**What to produce**
Please output the records from the line containing "will [79, 171]." through the line containing "tap(904, 571)", inclusive, reproducing them unchanged.

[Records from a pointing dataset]
■ ■ ■ ■ ■

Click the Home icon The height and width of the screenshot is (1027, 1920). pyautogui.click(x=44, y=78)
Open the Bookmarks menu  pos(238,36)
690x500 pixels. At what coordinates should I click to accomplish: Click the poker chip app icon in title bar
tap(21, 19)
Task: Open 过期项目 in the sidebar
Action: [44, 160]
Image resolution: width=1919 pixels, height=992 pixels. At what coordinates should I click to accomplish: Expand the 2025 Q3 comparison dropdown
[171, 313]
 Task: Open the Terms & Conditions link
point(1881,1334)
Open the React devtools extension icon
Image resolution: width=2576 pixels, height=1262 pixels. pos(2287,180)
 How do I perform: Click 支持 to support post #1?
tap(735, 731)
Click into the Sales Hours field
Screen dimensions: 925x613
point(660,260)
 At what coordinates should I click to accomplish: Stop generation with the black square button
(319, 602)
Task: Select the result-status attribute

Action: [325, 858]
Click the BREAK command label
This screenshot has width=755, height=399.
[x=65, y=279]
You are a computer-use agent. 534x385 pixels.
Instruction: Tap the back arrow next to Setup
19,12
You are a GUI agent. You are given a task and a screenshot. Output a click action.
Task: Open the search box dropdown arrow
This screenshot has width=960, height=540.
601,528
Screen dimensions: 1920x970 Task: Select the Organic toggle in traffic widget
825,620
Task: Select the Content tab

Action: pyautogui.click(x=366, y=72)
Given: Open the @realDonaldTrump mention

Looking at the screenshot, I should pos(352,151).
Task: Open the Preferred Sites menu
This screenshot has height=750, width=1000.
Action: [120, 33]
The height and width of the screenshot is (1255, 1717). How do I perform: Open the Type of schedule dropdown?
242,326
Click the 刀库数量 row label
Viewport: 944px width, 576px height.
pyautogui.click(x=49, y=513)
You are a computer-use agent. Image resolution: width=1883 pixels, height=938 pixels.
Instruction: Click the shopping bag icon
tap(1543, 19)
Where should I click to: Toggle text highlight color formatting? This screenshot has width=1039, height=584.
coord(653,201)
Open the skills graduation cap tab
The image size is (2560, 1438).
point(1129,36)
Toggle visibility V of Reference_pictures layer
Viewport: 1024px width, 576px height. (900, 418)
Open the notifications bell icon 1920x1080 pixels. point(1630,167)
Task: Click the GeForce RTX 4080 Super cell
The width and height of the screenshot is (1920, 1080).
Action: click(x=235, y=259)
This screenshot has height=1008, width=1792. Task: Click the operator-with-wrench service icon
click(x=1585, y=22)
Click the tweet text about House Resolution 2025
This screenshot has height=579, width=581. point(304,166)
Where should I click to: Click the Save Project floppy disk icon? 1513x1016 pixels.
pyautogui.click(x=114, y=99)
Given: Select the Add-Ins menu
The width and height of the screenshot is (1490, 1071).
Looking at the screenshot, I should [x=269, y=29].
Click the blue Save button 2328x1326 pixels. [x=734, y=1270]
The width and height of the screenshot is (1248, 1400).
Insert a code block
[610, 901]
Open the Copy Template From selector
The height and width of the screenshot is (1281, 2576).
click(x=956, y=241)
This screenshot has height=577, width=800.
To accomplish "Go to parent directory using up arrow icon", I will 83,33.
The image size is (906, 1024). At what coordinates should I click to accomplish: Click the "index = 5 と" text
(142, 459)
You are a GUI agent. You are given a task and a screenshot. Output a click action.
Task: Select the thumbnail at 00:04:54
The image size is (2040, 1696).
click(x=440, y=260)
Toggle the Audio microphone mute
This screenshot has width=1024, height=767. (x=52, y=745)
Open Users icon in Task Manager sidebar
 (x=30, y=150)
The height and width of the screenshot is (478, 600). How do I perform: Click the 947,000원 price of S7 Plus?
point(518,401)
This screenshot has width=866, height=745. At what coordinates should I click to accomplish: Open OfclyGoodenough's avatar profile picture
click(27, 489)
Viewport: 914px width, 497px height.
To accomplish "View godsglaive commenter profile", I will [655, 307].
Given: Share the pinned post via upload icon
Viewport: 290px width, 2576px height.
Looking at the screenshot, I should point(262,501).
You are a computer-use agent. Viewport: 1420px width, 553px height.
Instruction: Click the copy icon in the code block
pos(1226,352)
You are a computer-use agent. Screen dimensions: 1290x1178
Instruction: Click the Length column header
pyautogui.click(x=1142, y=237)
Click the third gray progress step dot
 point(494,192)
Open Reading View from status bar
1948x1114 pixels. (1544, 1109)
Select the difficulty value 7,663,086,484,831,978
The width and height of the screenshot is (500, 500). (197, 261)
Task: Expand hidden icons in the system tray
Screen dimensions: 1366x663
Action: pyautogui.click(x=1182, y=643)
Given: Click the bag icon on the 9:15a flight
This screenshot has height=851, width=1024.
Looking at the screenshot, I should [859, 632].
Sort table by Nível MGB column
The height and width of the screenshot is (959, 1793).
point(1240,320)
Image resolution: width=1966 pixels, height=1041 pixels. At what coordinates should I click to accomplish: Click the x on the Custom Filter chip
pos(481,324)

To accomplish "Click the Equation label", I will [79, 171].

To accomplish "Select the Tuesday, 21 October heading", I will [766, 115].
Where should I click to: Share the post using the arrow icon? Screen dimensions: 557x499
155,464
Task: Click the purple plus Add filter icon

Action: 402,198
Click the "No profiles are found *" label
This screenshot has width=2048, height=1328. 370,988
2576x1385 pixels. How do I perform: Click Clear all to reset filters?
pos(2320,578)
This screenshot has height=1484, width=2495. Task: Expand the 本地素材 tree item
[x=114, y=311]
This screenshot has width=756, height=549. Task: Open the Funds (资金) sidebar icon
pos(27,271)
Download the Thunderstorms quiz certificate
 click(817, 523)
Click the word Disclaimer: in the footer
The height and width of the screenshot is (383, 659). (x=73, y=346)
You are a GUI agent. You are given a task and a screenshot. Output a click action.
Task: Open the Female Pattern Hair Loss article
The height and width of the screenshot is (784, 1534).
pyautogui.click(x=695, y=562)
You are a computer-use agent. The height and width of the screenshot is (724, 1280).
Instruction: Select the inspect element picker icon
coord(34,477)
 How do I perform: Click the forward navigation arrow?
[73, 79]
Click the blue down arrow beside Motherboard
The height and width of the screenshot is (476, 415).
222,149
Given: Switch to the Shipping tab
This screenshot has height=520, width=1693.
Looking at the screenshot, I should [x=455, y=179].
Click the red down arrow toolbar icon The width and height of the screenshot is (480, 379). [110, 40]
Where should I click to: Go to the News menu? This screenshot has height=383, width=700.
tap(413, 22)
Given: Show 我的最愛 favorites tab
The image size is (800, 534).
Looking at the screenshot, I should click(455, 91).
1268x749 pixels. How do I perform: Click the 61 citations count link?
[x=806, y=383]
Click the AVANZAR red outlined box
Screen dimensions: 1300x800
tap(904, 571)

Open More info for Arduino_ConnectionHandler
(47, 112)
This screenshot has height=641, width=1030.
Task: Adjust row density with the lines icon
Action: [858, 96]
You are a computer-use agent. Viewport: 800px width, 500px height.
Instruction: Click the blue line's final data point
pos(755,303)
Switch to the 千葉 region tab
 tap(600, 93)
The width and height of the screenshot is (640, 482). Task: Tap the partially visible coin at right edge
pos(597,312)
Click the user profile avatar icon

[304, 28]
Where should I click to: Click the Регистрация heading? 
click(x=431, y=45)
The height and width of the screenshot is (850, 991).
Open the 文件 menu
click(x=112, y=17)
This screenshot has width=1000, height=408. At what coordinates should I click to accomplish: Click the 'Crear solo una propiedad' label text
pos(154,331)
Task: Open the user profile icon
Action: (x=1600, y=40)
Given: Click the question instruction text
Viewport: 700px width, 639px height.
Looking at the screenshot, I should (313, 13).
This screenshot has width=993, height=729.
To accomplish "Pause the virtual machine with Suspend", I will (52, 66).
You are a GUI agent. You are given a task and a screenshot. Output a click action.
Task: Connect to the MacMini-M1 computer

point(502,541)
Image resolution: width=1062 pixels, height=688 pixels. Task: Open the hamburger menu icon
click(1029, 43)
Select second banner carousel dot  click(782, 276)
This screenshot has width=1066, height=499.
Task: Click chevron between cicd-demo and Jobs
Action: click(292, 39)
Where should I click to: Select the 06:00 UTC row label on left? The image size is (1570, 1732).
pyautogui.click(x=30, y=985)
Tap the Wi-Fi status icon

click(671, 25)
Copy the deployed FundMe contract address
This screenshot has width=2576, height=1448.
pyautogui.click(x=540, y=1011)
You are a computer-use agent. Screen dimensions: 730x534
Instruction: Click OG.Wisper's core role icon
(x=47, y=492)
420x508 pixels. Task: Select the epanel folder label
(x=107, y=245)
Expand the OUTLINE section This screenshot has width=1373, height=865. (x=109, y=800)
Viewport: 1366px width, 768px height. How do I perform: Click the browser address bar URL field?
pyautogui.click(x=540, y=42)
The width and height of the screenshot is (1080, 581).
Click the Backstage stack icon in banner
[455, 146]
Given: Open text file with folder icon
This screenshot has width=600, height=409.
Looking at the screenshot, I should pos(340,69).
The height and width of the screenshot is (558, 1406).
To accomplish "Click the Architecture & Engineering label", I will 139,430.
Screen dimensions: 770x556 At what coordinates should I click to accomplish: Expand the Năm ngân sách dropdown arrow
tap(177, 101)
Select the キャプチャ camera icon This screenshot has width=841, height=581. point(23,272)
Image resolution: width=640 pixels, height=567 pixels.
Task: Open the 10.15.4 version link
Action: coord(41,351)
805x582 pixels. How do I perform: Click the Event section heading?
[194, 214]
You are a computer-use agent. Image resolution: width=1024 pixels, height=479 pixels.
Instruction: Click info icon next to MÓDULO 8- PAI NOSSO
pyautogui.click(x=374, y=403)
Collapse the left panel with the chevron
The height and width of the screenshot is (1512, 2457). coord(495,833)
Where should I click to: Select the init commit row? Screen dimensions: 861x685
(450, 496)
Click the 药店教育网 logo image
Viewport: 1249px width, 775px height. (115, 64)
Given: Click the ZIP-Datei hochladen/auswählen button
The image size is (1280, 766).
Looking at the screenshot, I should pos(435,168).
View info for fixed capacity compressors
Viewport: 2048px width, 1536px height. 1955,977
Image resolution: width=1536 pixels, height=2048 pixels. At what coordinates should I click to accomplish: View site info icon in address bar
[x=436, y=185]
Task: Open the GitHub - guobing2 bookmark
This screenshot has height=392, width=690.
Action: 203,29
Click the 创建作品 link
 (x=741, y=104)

■ ■ ■ ■ ■

**Output below**
To accomplish "Click the Equation label", I will [79, 171].

To accomplish "Select the Tuesday, 21 October heading", I will [766, 115].
Where should I click to: Share the post using the arrow icon? Screen dimensions: 557x499
155,464
Task: Click the purple plus Add filter icon

Action: 402,198
Click the "No profiles are found *" label
This screenshot has width=2048, height=1328. 370,988
2576x1385 pixels. How do I perform: Click Clear all to reset filters?
pos(2320,578)
This screenshot has height=1484, width=2495. Task: Expand the 本地素材 tree item
[x=114, y=311]
This screenshot has width=756, height=549. Task: Open the Funds (资金) sidebar icon
pos(27,271)
Download the Thunderstorms quiz certificate
 click(817, 523)
Click the word Disclaimer: in the footer
The height and width of the screenshot is (383, 659). (x=73, y=346)
You are a GUI agent. You are given a task and a screenshot. Output a click action.
Task: Open the Female Pattern Hair Loss article
The height and width of the screenshot is (784, 1534).
pyautogui.click(x=695, y=562)
You are a computer-use agent. The height and width of the screenshot is (724, 1280).
Instruction: Select the inspect element picker icon
coord(34,477)
 How do I perform: Click the forward navigation arrow?
[73, 79]
Click the blue down arrow beside Motherboard
The height and width of the screenshot is (476, 415).
222,149
Given: Switch to the Shipping tab
This screenshot has height=520, width=1693.
Looking at the screenshot, I should [x=455, y=179].
Click the red down arrow toolbar icon The width and height of the screenshot is (480, 379). [110, 40]
Where should I click to: Go to the News menu? This screenshot has height=383, width=700.
tap(413, 22)
Given: Show 我的最愛 favorites tab
The image size is (800, 534).
Looking at the screenshot, I should click(455, 91).
1268x749 pixels. How do I perform: Click the 61 citations count link?
[x=806, y=383]
Click the AVANZAR red outlined box
Screen dimensions: 1300x800
tap(904, 571)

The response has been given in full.